▶ Task description: From the first line through the line containing "Given: Go to next page arrow", transcribe the records exactly and include no other lines.

[[ Records for the task open ]]

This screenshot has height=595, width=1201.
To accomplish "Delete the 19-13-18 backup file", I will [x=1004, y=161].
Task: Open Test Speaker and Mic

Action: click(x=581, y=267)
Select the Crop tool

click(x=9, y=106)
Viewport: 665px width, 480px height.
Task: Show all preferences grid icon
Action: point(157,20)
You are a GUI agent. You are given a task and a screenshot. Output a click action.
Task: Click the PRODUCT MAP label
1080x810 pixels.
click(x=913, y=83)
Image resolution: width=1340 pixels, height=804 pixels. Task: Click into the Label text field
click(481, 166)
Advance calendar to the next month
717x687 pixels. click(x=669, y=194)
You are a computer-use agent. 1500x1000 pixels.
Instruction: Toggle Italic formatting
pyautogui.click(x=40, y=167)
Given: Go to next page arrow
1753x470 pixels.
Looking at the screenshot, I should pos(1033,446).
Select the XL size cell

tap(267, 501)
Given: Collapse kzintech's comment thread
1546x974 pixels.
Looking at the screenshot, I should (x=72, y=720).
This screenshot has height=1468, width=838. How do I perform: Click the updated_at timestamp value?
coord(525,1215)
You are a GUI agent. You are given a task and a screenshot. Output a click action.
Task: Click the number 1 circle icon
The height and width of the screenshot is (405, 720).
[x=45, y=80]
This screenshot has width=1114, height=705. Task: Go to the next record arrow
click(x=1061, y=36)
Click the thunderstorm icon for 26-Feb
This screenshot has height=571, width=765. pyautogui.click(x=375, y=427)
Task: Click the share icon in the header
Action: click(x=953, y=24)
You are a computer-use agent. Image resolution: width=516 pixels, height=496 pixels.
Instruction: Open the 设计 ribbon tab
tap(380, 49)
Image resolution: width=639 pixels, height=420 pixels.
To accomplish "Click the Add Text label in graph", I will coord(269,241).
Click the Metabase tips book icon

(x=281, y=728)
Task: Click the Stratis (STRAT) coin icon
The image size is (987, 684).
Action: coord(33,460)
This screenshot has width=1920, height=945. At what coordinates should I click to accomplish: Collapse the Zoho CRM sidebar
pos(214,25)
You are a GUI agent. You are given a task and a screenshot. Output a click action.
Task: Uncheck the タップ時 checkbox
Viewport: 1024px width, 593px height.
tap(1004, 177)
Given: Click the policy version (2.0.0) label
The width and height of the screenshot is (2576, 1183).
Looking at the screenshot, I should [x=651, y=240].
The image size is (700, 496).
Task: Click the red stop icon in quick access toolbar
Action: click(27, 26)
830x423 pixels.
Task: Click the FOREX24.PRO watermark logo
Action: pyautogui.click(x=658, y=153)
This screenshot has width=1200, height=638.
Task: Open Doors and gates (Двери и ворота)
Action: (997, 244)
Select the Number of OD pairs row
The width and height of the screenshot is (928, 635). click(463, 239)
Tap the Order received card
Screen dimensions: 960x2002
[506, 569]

[[ Records for the task closed ]]

▶ Solution to this exercise:
This screenshot has height=595, width=1201.
To accomplish "Delete the 19-13-18 backup file", I will [x=1004, y=161].
Task: Open Test Speaker and Mic

Action: click(x=581, y=267)
Select the Crop tool

click(x=9, y=106)
Viewport: 665px width, 480px height.
Task: Show all preferences grid icon
Action: point(157,20)
You are a GUI agent. You are given a task and a screenshot. Output a click action.
Task: Click the PRODUCT MAP label
1080x810 pixels.
click(x=913, y=83)
Image resolution: width=1340 pixels, height=804 pixels. Task: Click into the Label text field
click(481, 166)
Advance calendar to the next month
717x687 pixels. click(x=669, y=194)
You are a computer-use agent. 1500x1000 pixels.
Instruction: Toggle Italic formatting
pyautogui.click(x=40, y=167)
Given: Go to next page arrow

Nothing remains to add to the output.